------ Trecho para leitura

# corno, chifre



## WAMORZINHO

Como eu posso chamar uma pessoa de *corno* em inglês?
Para quem não sabe o que é corno:
corno é aquele que foi traido.


----------



## Carfer

"Cuckold", acho eu.


----------



## WAMORZINHO

Carfer said:


> "Cuckold", acho eu.


 Mais uma palavra não-dicionárizada?

isso é uma giria ou uma palavra mesmo?

Look guys!!
*1 **cuckold*
_a man whose wife committed adultery _


----------



## Vanda

Lindinha, leia aqui a respeito do uso:
... _cuckold_ .... The female of some Old World cuckoos lays its eggs in the nests of other birds, leaving them to be cared for by the resident nesters. This parasitic tendency has given the female bird a figurative reputation for unfaithfulness as well. Hence in Old French we find the word _cucuault,_ composed of _cocu,_ “cuckoo, cuckold,” and the pejorative suffix _–ald_ and used to *designate a husband whose wife has wandered afield like the female cuckoo. *


ahem... dicionarizada (sem acento)

------------
------ Dados fornecidos

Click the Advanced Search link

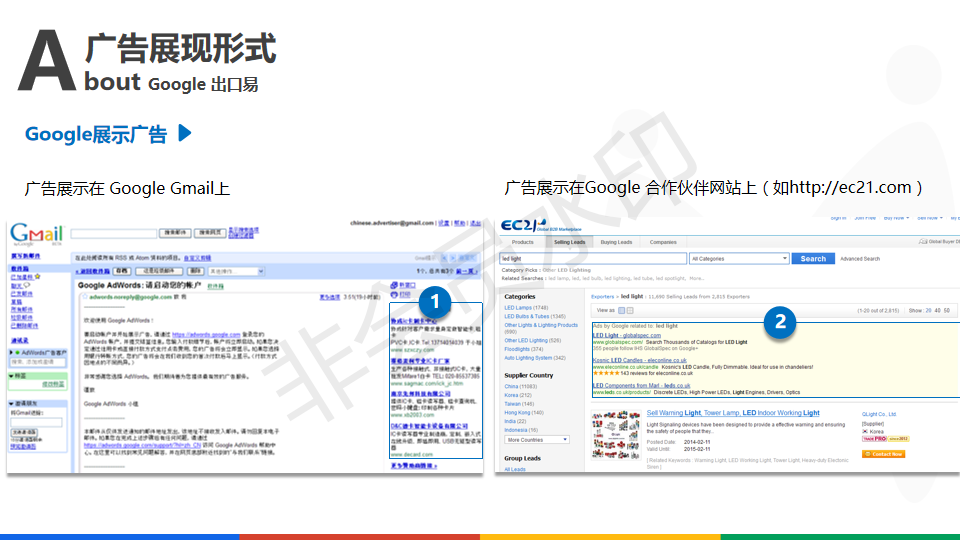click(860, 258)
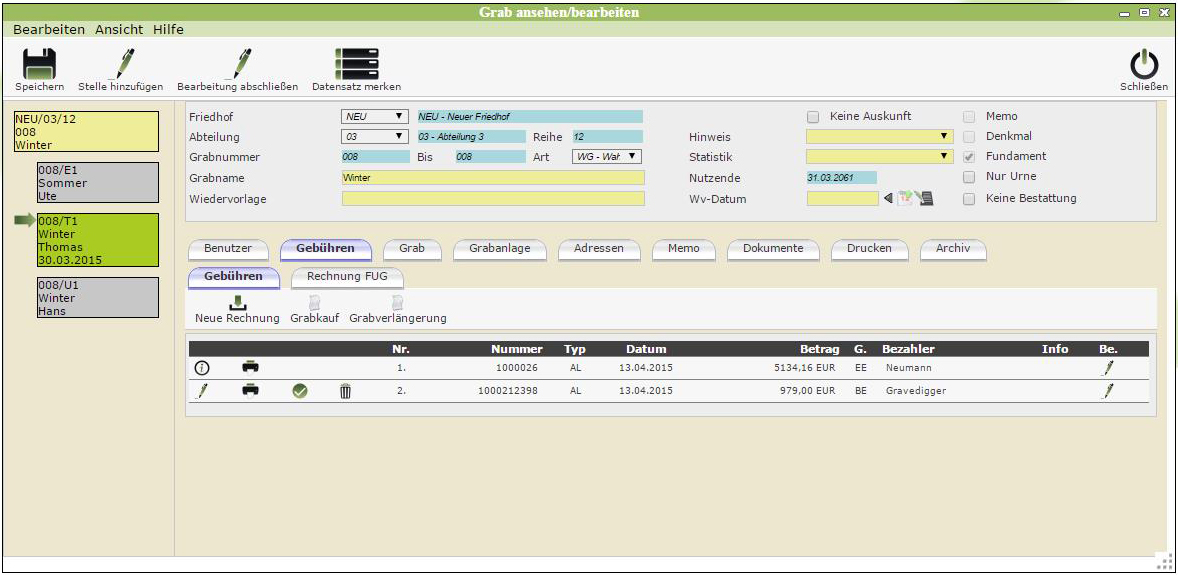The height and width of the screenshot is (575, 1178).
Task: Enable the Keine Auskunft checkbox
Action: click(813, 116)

------------
------ Dados fornecidos

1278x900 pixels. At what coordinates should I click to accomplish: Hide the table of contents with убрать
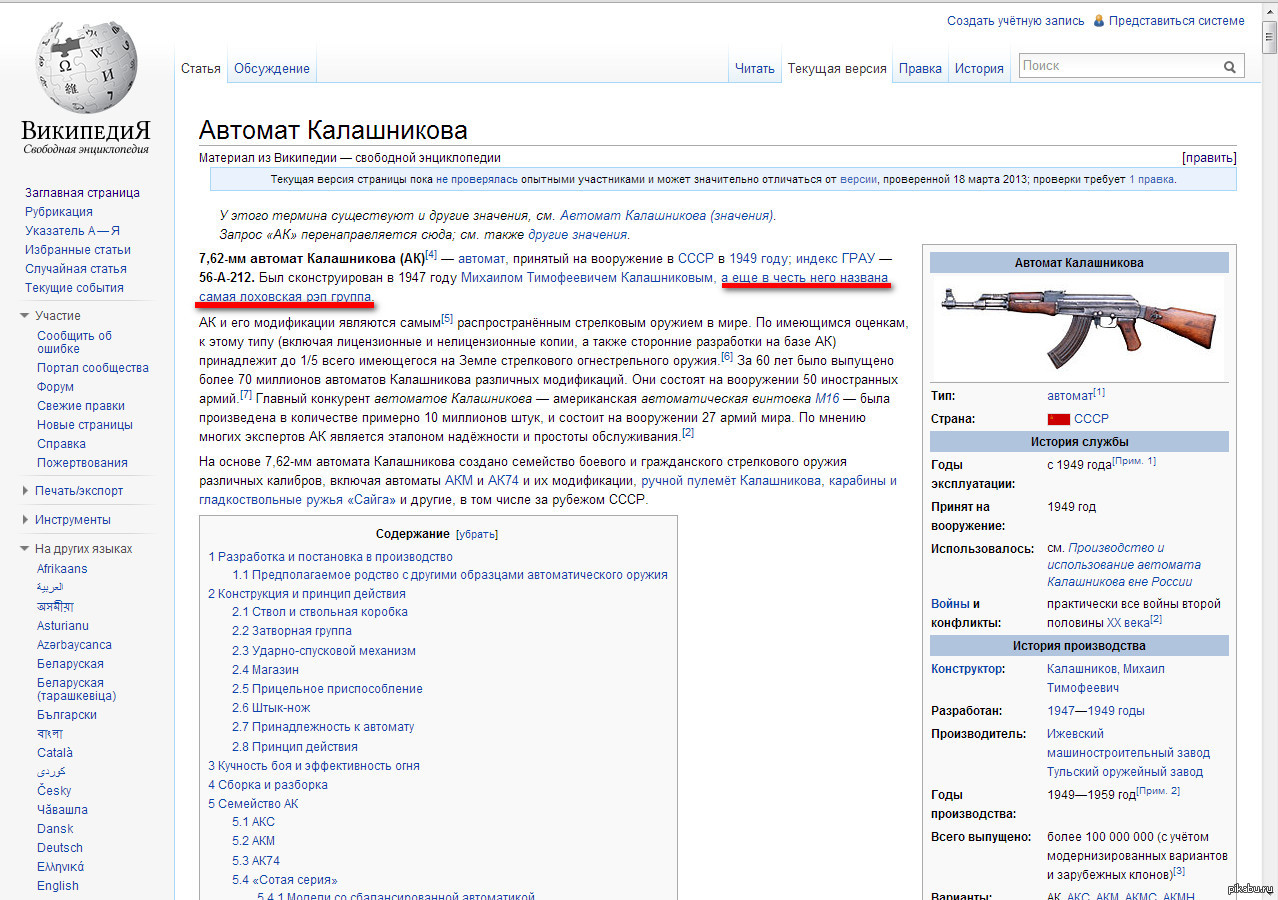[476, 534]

------------

◆ **Instruções do exercício**: Dê continuidade à conversa do fórum sobre a tradução de "corno" para o inglês, começando logo após a última mensagem mostrada.

◆ **Resposta à tarefa**:
----------



## WAMORZINHO

Vanda said:


> Lindinha, leia aqui a respeito do uso:
> ... _cuckold_ .... The female of some Old World cuckoos lays its eggs in the nests of other birds, leaving them to be cared for by the resident nesters. This parasitic tendency has given the female bird a figurative reputation for unfaithfulness as well. Hence in Old French we find the word _cucuault,_ composed of _cocu,_ “cuckoo, cuckold,” and the pejorative suffix _–ald_ and used to *designate a husband whose wife has wandered afield like the female cuckoo. *
> 
> 
> ahem... dicionarizada (sem acento)


 Uhuuuu!!
Amei!
Então a culpa é dessa passarinha!!
E posso usar a mesma palavra no feminino?


----------



## Carfer

Parece que não, wamorzinho, como se depreende das explicações dadas


----------



## coolbrowne

WAMORZINHO said:


> E posso usar a mesma palavra no feminino?


Pode não, menina, oxente!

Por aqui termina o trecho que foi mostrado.